Written task >>
Please report, line by line, every line of the listing below that contains the word "menu". Case counts.

Entries >>
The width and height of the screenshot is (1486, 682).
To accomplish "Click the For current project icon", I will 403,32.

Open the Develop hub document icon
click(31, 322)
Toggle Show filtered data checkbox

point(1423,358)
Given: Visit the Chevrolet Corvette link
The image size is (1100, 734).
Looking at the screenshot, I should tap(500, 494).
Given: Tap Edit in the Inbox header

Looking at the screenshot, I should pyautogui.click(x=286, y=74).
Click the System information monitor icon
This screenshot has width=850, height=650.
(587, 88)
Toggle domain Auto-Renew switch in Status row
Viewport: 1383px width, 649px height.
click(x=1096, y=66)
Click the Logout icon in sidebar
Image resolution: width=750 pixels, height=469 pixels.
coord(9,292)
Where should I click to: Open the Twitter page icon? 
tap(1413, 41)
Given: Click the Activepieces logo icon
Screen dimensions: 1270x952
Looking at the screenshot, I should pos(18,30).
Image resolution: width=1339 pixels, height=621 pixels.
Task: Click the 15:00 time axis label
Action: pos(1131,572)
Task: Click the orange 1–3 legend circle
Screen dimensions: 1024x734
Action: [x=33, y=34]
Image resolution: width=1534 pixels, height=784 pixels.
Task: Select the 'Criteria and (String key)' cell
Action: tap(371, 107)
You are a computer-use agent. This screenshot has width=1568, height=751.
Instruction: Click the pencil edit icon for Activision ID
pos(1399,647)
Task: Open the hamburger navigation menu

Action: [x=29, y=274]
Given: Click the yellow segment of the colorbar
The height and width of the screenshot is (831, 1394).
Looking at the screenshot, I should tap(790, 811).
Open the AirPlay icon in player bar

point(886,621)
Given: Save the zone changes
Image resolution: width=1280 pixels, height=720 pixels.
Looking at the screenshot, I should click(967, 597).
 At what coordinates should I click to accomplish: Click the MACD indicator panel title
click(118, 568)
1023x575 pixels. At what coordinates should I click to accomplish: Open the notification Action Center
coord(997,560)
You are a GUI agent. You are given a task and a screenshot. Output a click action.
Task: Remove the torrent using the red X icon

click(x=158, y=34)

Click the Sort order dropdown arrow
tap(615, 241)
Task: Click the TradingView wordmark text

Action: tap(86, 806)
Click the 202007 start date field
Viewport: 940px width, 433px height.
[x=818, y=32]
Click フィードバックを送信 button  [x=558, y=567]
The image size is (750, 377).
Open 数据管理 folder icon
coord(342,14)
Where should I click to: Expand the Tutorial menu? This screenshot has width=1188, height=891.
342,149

In response >>
Task: Open the hamburger navigation menu
Where should I click to: Expand the Tutorial menu? This screenshot has width=1188, height=891.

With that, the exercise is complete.